## [Work request]
Would you return every entry, exactly as it is written?

## [Source material]
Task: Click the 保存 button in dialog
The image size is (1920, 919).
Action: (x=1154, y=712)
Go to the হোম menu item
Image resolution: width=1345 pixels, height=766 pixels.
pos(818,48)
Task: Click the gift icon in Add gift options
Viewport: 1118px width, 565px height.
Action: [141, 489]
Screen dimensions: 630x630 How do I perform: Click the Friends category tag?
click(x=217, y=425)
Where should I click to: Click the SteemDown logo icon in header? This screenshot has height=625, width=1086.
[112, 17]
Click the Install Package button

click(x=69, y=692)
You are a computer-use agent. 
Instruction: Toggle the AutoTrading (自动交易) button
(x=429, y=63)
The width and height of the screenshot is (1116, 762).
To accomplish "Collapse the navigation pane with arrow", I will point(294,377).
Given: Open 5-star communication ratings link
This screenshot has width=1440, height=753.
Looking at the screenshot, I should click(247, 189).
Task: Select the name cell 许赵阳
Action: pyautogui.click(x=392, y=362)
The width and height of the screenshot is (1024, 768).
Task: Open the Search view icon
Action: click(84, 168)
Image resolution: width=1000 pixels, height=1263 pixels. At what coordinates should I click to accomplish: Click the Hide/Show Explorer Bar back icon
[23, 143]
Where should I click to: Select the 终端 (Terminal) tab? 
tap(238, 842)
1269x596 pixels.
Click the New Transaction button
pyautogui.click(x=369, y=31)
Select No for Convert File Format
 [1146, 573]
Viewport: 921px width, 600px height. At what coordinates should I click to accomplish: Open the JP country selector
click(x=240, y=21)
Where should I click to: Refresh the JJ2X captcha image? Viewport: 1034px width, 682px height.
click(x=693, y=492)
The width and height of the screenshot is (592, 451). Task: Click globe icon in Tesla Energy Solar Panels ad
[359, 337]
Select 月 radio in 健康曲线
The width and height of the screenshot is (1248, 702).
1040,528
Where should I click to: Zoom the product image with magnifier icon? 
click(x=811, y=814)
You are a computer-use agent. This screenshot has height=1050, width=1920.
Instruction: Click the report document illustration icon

## [Answer below]
Task: Click the 保存 button in dialog
The image size is (1920, 919).
Action: (x=1154, y=712)
Go to the হোম menu item
Image resolution: width=1345 pixels, height=766 pixels.
pos(818,48)
Task: Click the gift icon in Add gift options
Viewport: 1118px width, 565px height.
Action: [141, 489]
Screen dimensions: 630x630 How do I perform: Click the Friends category tag?
click(x=217, y=425)
Where should I click to: Click the SteemDown logo icon in header? This screenshot has height=625, width=1086.
[112, 17]
Click the Install Package button

click(x=69, y=692)
You are a computer-use agent. 
Instruction: Toggle the AutoTrading (自动交易) button
(x=429, y=63)
The width and height of the screenshot is (1116, 762).
To accomplish "Collapse the navigation pane with arrow", I will point(294,377).
Given: Open 5-star communication ratings link
This screenshot has width=1440, height=753.
Looking at the screenshot, I should click(247, 189).
Task: Select the name cell 许赵阳
Action: pyautogui.click(x=392, y=362)
The width and height of the screenshot is (1024, 768).
Task: Open the Search view icon
Action: click(84, 168)
Image resolution: width=1000 pixels, height=1263 pixels. At what coordinates should I click to accomplish: Click the Hide/Show Explorer Bar back icon
[23, 143]
Where should I click to: Select the 终端 (Terminal) tab? 
tap(238, 842)
1269x596 pixels.
Click the New Transaction button
pyautogui.click(x=369, y=31)
Select No for Convert File Format
 [1146, 573]
Viewport: 921px width, 600px height. At what coordinates should I click to accomplish: Open the JP country selector
click(x=240, y=21)
Where should I click to: Refresh the JJ2X captcha image? Viewport: 1034px width, 682px height.
click(x=693, y=492)
The width and height of the screenshot is (592, 451). Task: Click globe icon in Tesla Energy Solar Panels ad
[359, 337]
Select 月 radio in 健康曲线
The width and height of the screenshot is (1248, 702).
1040,528
Where should I click to: Zoom the product image with magnifier icon? 
click(x=811, y=814)
You are a computer-use agent. This screenshot has height=1050, width=1920.
Instruction: Click the report document illustration icon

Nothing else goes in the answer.